Treatment with polyamine synthesis inhibitors reduces the positive inotropic effect of ouabain, noradrenaline and calcium

Polyamines (putrescine, spermidine and spermine) are considered to act as intracellular second messengers by increasing Ca++ influx and mobilizing intracellular calcium. On the other hand, intracellular Ca++ increase is the common final step of the mechanism of action of many inotropic agents. To discover whether the functional integrity of the cardiac ornithine decarboxylase (ODC)/polyamine system is necessary to cope with a stimulated inotropism, we studied the effect of ouabain, noradrenaline, and calcium on ventricle strips obtained from rats treated with polyamine synthesis inhibitors.
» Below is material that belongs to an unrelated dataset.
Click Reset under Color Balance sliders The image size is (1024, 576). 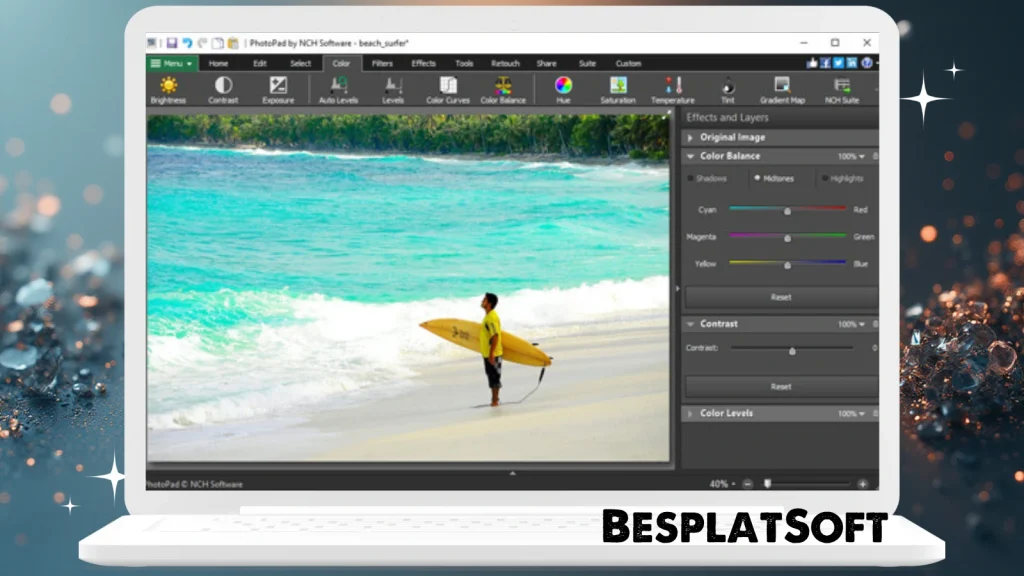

The combined administration of methylglioxal bis (guanylhydrazone) (MGBG) (single i.p. injection of 50 mgkg-1) and of alpha-di fluoromethylornithine (DFMO) (100 mgkg-1 every 12 h for 7 consecutive days) caused a 62.5% inhibition of ventricular ODC activity, and a significant decrease of the ventricular content of putrescine and spermidine (-59.5%, and -40.1%, respectively). While the basal isometric tension developed by ventricle strips obtained from rats treated with MGBG+DFMO was similar to that developed by ventricle strips from controls, the response to ouabain (1 microM), noradrenaline (10 microM), or Ca++ (3.6 mM) was significantly reduced. It cannot be excluded that effects of MGBG unrelated to the inhibition of polyamine synthesis may have also concurred in part to influence the effect of ouabain, Ca++ and noradrenaline adversely. However, the present results seem to indicate that the heart response to inotropic agents requires an efficient ODC/polyamine system, polyamines probably being involved in calcium ion movements or affecting the Ca++ sensitivity of contractile proteins.